For example, suppose we are given a general linear partial differential operator \begin{equation} D = \sum_{|\alpha| \leq m} a_\alpha(x)\partial^\alpha \end{equation}

where $\alpha = (\alpha_1, \dots \alpha_n)$ denotes a multi-index, $m$ is some positive integer, $x \in \mathbb{R}^n$, $\partial^\alpha := \partial^{|\alpha|}/(\partial^{\alpha_1} x_1 \dots \partial^{\alpha_n} x_n)$ denotes a mixed partial derivative, and the functions $a_\alpha$ are smooth. In various contexts they might be vector- or matrix valued. This is already where I am having difficulties, because usually it is assumed the reader knows how to apply these operators, and from this I guess one could deduce what kind of functions these $a_\alpha$ are ..

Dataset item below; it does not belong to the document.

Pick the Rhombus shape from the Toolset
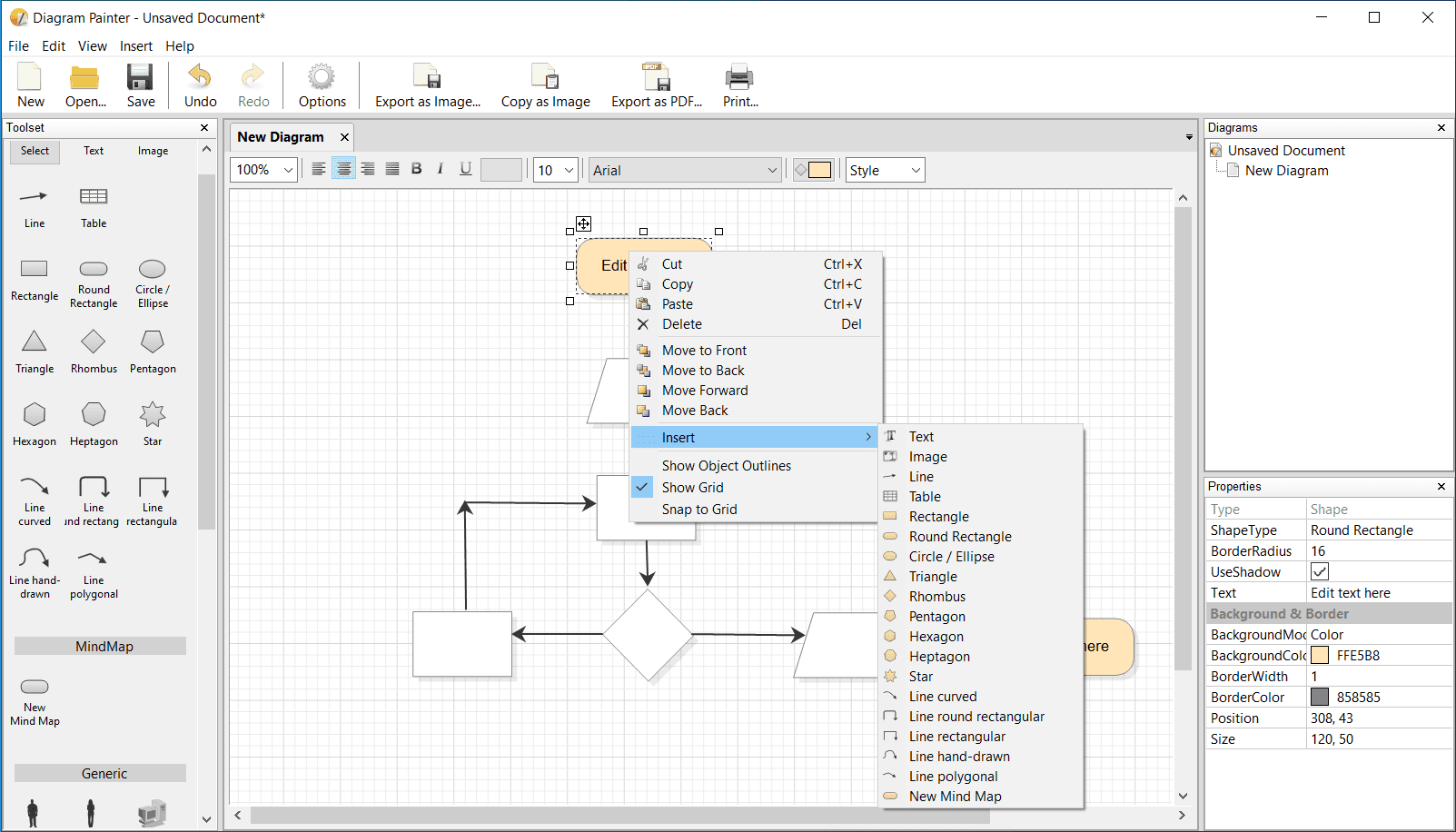Image resolution: width=1456 pixels, height=832 pixels. pyautogui.click(x=94, y=351)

How is such an operator supposed to act on vector - valued or matrix valued functions $f : \mathbb{R}^m \to \mathbb{R}^k$ or $F: GL(n,\mathbb{R}) \to GL(k,\mathbb{R})$ ?

Unfortunately my Calculus classes didn't cover much beyond the one - variable setting so I am shaky on these grounds. I am aware there are differential operators for non - scalar functions, such as div, curl, grad. All of these act in a specific way. But the operator above is none of these so I am a bit lost ..

Sorry for being so confused about this - in case the question is unclear I am happy to try my best and improve the post, many thanks !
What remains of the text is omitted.